### Reading passage:
• • • •

The Journal of San Diego History
SAN DIEGO HISTORICAL SOCIETY QUARTERLY
Winter 1974, Volume 20, Number 1
California, An Illustrated History. By T. H. Watkins. Palo Alto: American West Publishing Company, 1973. Bibliography. Illustrations. Index: 543 pages. $19.95.
Reviewed by Andrew Rolle, Cleland Professor of History, Occidental College. Among his published works is the popular California : A History (1969).
I am not as impressed by the various picture histories of California and of the American West as are reviewers for popular journals and newspapers. Seldom innovative, except as to photography and accompanying art work, these books borrow notoriously from the work of more worthy researchers. Indeed, these latter-day “histories” remind one of nineteenth century scissors-and-paste eulogies. This book is a step up from the procession of “picture books” that inundate booksellers and which confuse-the lay public; but one must call attention to the deficiencies of the species.
A major supposition of recent books on California and the American West has been the uncritical assertion that physical growth and energy have been a source of strength. This premise should no longer go unquestioned by professional historians. Yet they too have not looked very seriously at despoliation of the environment. Like the popularists, trained scholars tend to foster the myth that economic expansion remains a primary goal of a culture.
In a section entitled “The Dance of Growth” the author does have some second thoughts about extolling boosterism. But he seems hardly to realize that his book also highlights a phantasy history that generally equates bigger with best. Only tangentially does he acknowledge that California’s accelerated expansion does not mean that growth has either been healthy or desireable. Such a congratulatory interpretation of history is dated. It continues the bias of those journalese panagyrics of the 1960s when transient Life and Look reporters pontificated about California’s “explosive futurist lifestyle.” These magazines also commissioned local raconteurs who should have known better (including Irving Stone) to see about them men who also matched California’s mountains. In actual fact the state has suffered from poor political leadership with which to confront the awesome problems that have accompanied nascent mass growth.

• • • •

### Records supplied:
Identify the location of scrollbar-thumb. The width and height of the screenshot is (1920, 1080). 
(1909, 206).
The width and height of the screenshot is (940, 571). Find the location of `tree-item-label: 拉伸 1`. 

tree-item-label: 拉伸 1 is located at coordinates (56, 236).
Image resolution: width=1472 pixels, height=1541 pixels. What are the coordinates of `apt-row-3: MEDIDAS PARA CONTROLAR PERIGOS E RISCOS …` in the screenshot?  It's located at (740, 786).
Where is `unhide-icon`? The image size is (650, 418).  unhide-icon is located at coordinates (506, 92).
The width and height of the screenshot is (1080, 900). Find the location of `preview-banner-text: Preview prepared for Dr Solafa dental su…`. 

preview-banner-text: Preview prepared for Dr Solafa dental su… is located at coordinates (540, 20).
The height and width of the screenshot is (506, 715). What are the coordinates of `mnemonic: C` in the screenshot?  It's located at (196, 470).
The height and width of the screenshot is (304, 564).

• • • •

### Your task:
In the book review, what section title shows the author having second thoughts about extolling boosterism?

### Written solution:
"The Dance of Growth"